Article 2
Version en vigueur depuis le 27/04/2000Version en vigueur depuis le 27 avril 2000
Pour pouvoir faire l'objet d'échanges intracommunautaires ou être exportées, les marchandises définies à l'article 1er doivent au minimum respecter les conditions sanitaires ou ayant trait à la protection animale prévues par les réglementations nationale et communautaire et, le cas échéant, les conditions prévues par des garanties additionnelles concédées à l'Etat membre destinataire, ou les conditions supplémentaires exigées par le pays tiers destinataire.
Article 3
Version en vigueur depuis le 27/04/2000Version en vigueur depuis le 27 avril 2000
Les certificats vétérinaires peuvent être des documents :
1. Communautaires, ou
2. Résultant de négociations entre les autorités compétentes françaises ou communautaires et celles d'un pays tiers, ou
3. Reprenant les exigences d'un pays tiers.
Dans les deux premiers cas, les mentions du certificat ne peuvent être modifiées par le vétérinaire certificateur.
Article 4
Version en vigueur depuis le 27/04/2000Version en vigueur depuis le 27 avril 2000
Le vétérinaire certificateur ne peut délivrer de certificat que s'il comporte une version française.
Si le certificat concerne des marchandises destinées aux échanges intracommunautaires, il doit également comporter une version dans une des langues officielles de l'Etat membre de destination.
S'il concerne des marchandises destinées à l'exportation, il peut comporter une version dans une des langues officielles du pays tiers de destination.
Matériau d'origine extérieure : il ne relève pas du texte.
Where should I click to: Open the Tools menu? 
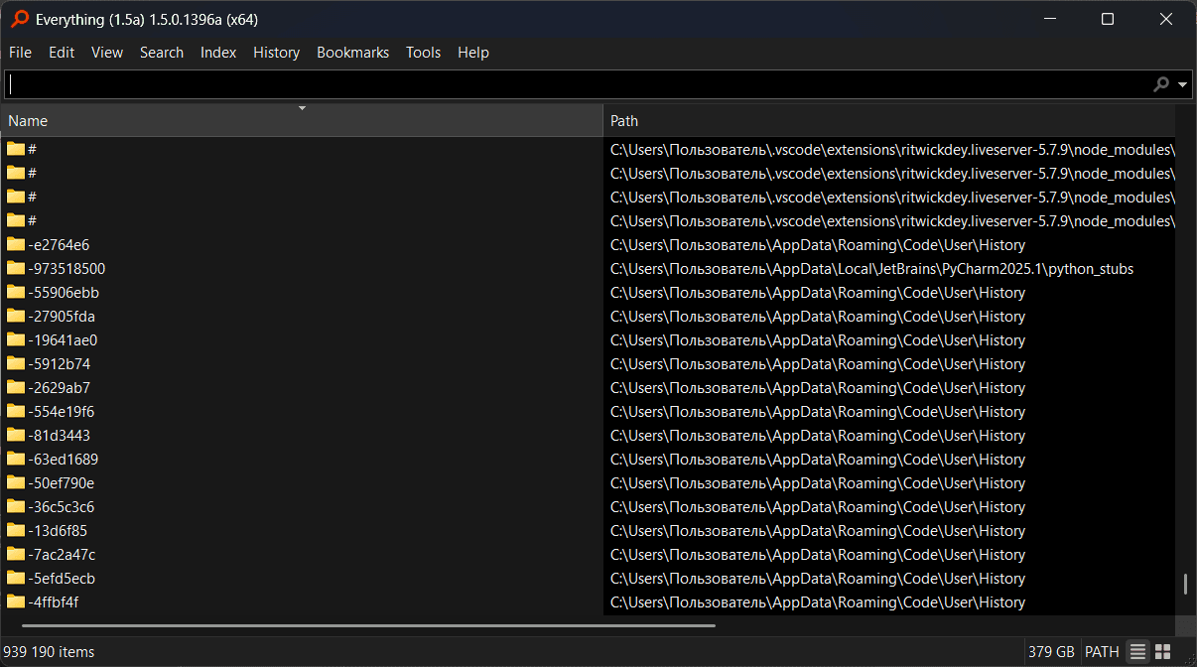click(x=423, y=53)
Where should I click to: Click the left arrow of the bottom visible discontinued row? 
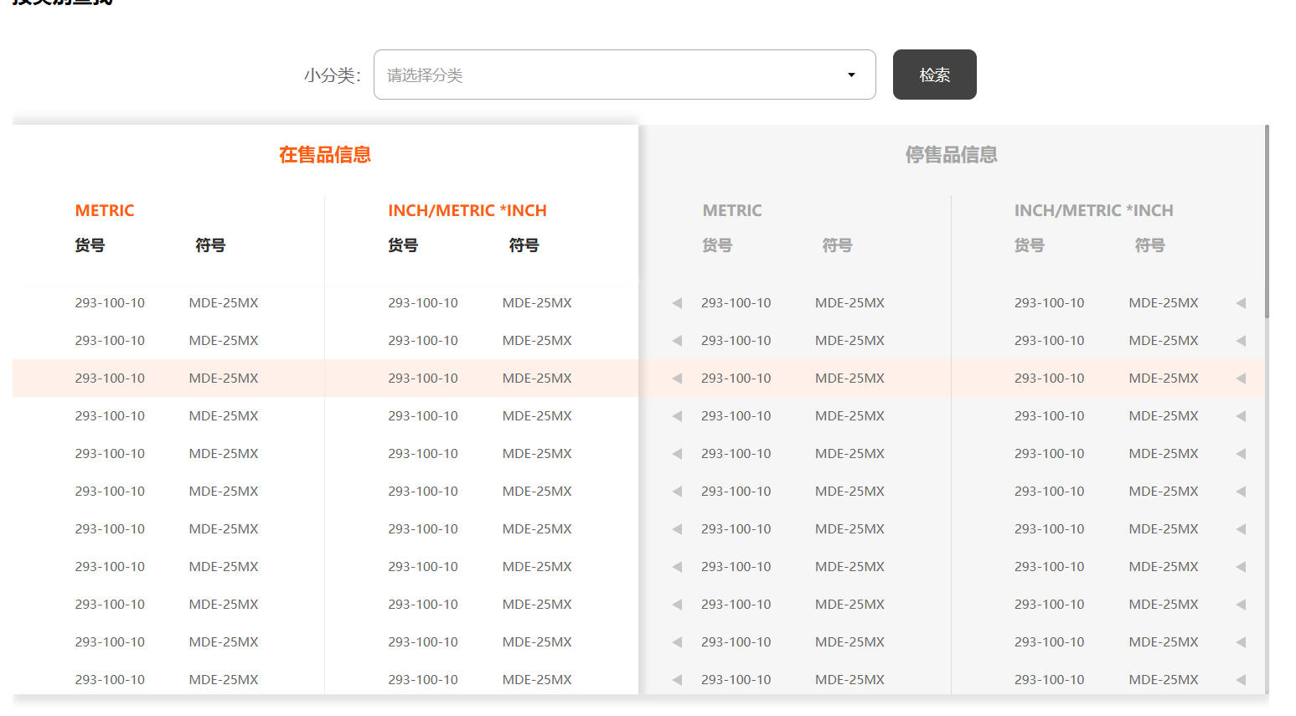pos(677,680)
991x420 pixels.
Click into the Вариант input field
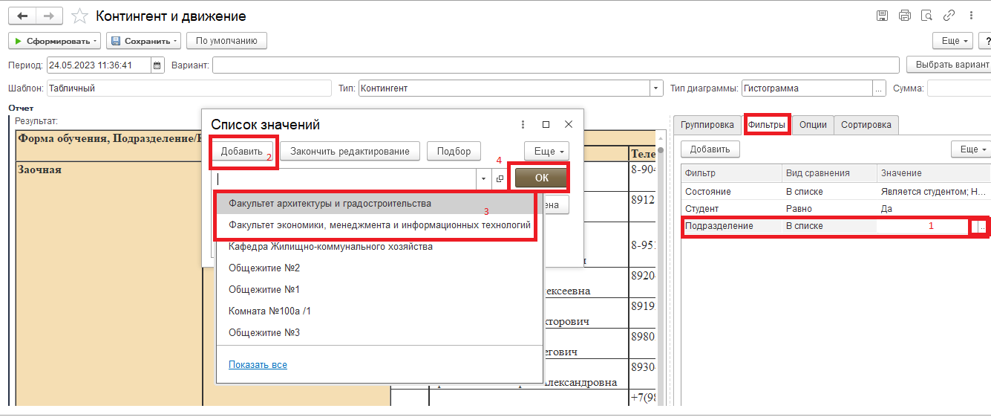[555, 65]
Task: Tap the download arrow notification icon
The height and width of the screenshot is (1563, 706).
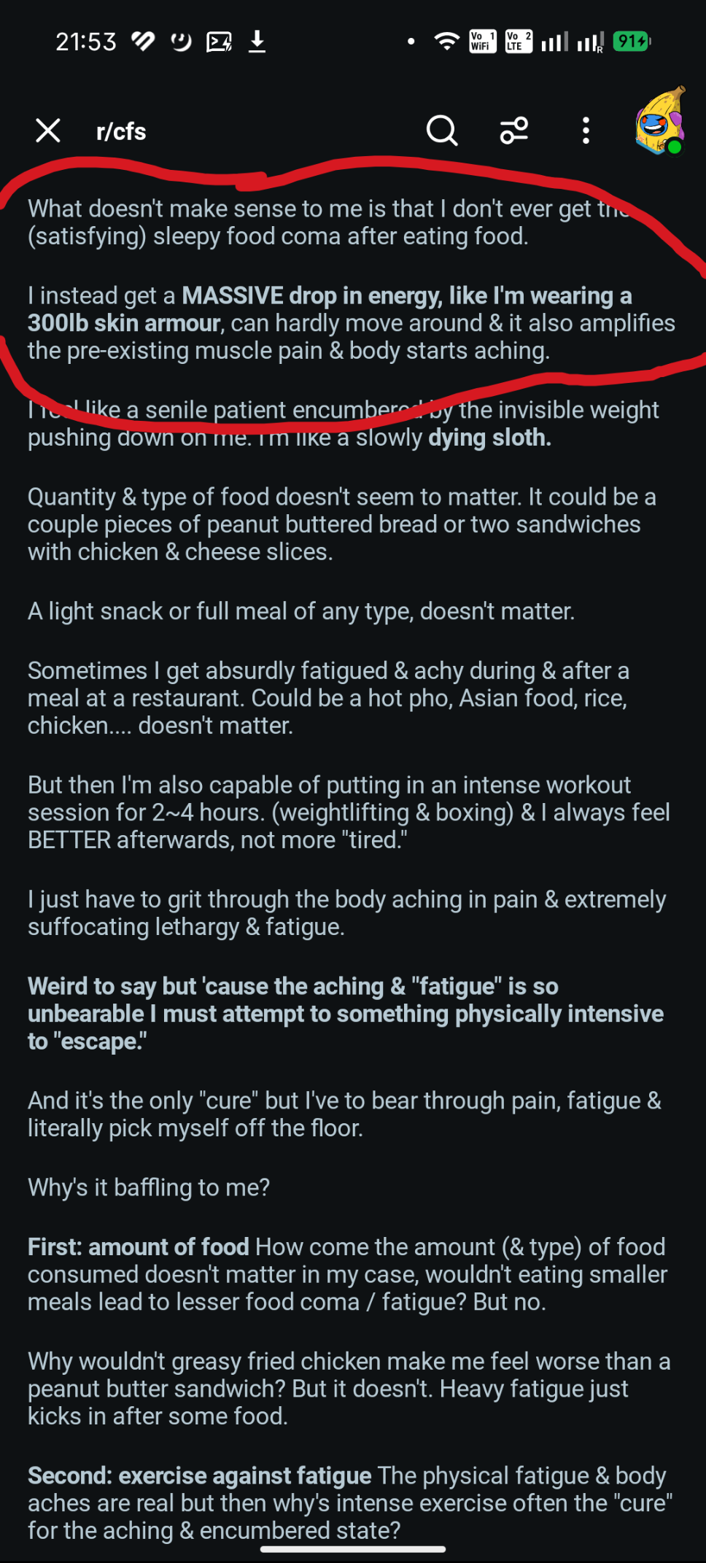Action: [257, 42]
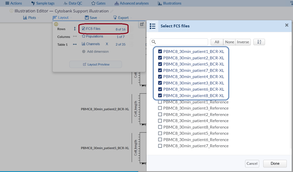Click the info icon in layout panel
Image resolution: width=293 pixels, height=172 pixels.
point(56,24)
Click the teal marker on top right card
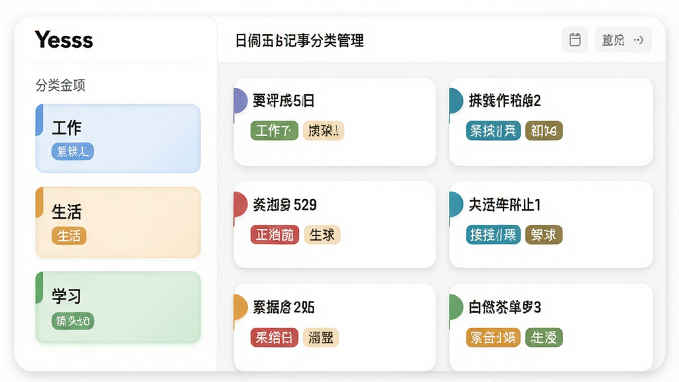 coord(456,101)
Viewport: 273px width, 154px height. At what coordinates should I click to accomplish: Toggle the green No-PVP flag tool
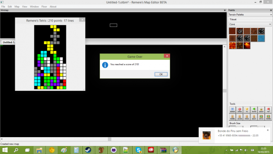point(254,110)
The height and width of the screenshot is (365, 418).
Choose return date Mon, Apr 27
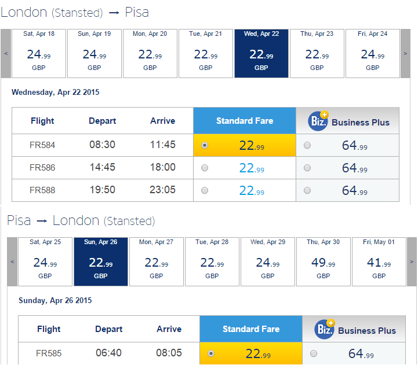[156, 261]
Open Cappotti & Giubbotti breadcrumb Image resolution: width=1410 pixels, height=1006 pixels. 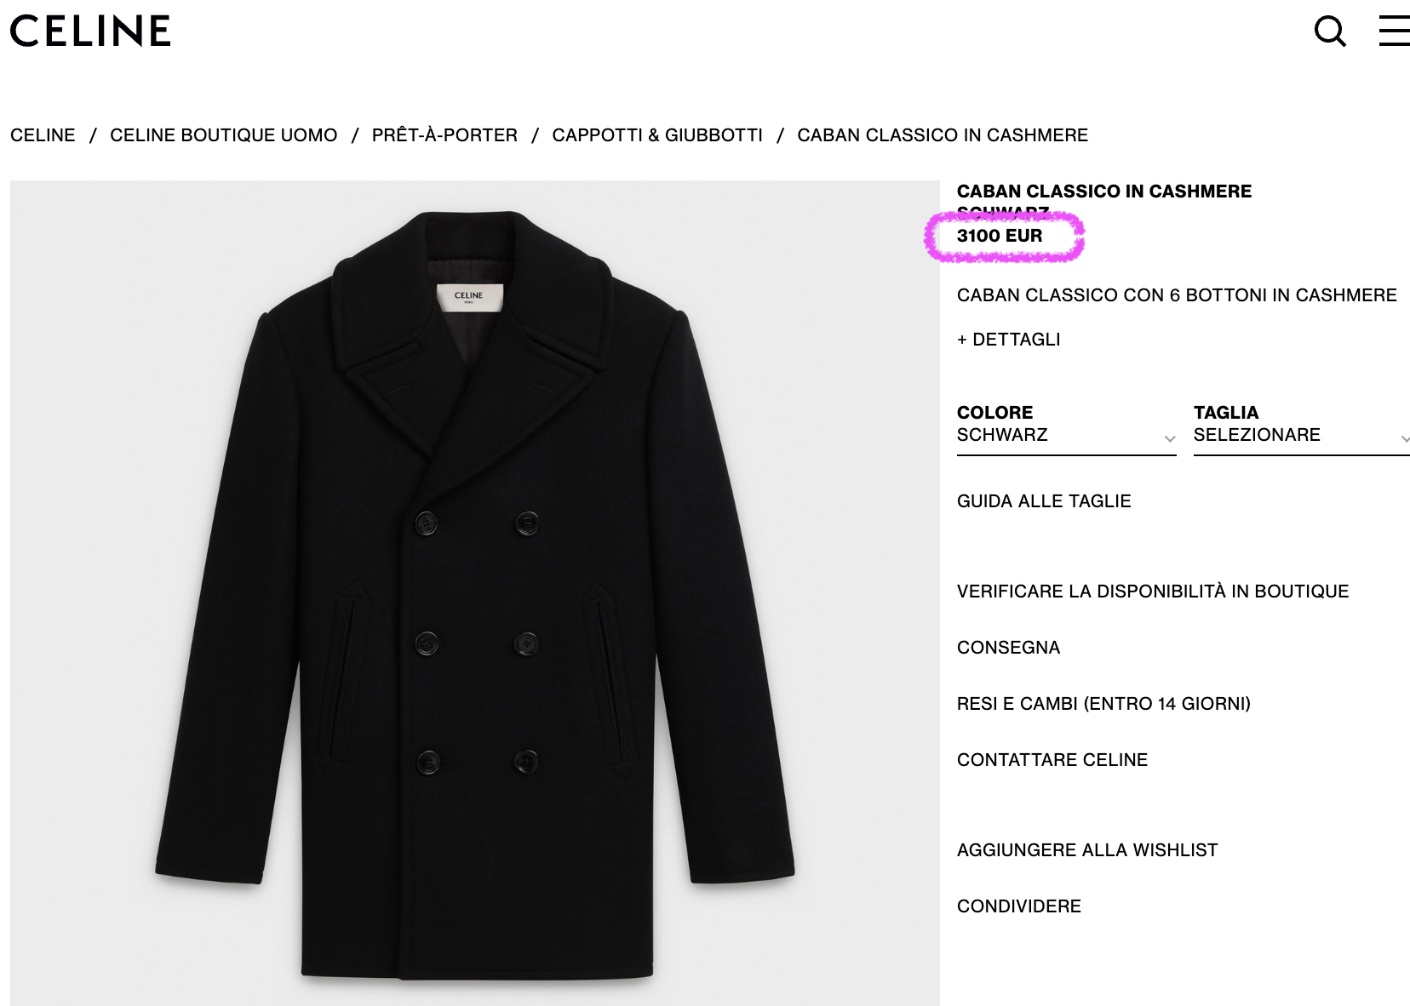point(657,135)
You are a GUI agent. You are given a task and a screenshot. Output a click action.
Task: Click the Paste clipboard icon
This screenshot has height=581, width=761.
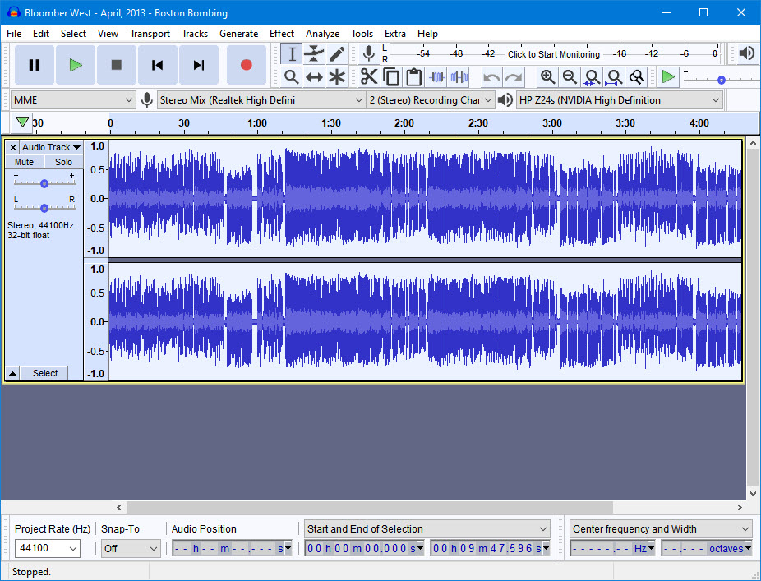tap(414, 77)
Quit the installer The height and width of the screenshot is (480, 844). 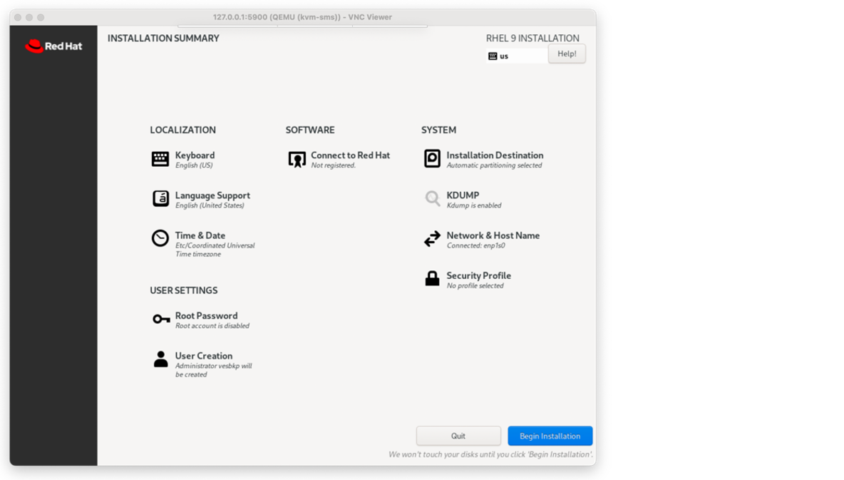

La version française est celle qui fait foi dans tous les cas.
Article 5
Version en vigueur depuis le 27/04/2000Version en vigueur depuis le 27 avril 2000
Les mentions ayant trait à la nature, la composition, l'identité, la quantité, la provenance, la destination, le moyen et les conditions de transport des marchandises soumises à certification vétérinaire sont déclarées par le détenteur ou l'exportateur des marchandises.
Article 7
Version en vigueur depuis le 27/04/2000Version en vigueur depuis le 27 avril 2000
Le vétérinaire certificateur peut attester la conformité de marchandises destinées à être échangées ou exportées, à des conditions qu'il ne peut vérifier par lui-même, sous réserve de se fonder sur les attestations établies exclusivement par une ou plusieurs des personnes suivantes :
1. Autres vétérinaires certificateurs ;
2. Organismes habilités à cet effet par arrêté du ministre de l'agriculture ;
3. Vétérinaires visés à l'article 215-8 du code rural et agents visés aux articles 215-2, 259 et 283-2 du code rural ;
4. Personnes techniquement compétentes et responsables des caractéristiques et des conditions de production ou d'expédition des marchandises, dont la liste est définie par instruction du ministre de l'agriculture ;
5. Autorités compétentes étrangères dans le cas de produits originaires d'autres Etats membres de l'Union européenne ou de pays tiers.
Article 8
Version en vigueur depuis le 27/04/2000Version en vigueur depuis le 27 avril 2000
Le vétérinaire certificateur doit s'assurer de disposer du document complet et dûment rempli et, le cas échéant :
- de toute annexe ou document justificatifs de l'identité des marchandises ;
- de toute attestation de la personne responsable de la production ou de l'expédition des marchandises ;
- de tout certificat ou attestation préalable ;
- des résultats de tests, analyses ou examens ;
- des résultats d'enquêtes ou programmes de surveillance.
Article 9
Version en vigueur depuis le 27/04/2000Version en vigueur depuis le 27 avril 2000
Le vétérinaire certificateur signe et appose son cachet personnel ainsi que le cachet officiel du service dans une couleur différente du noir et de la couleur d'impression du certificat.
Il numérote et tient le compte des certificats délivrés.
Il conserve une copie des certificats ainsi que de toutes les pièces énumérées à l'article 4 du présent arrêté durant une période minimale de cinq ans.
Article 10
Version en vigueur depuis le 27/04/2000Version en vigueur depuis le 27 avril 2000
En vue de prévenir l'établissement d'attestations fausses ou erronées, le directeur des services vétérinaires peut à tout moment mettre en place des contrôles appropriés à tout niveau de la chaîne de certification et use de son autorité pour empêcher un vétérinaire certificateur ou toute personne citée aux points 3 et 4 de l'article 7 d'établir de telles attestations. Il peut à cet effet refuser temporairement ou définitivement à ces personnes la possibilité d'établir des attestations ou certificats vétérinaires.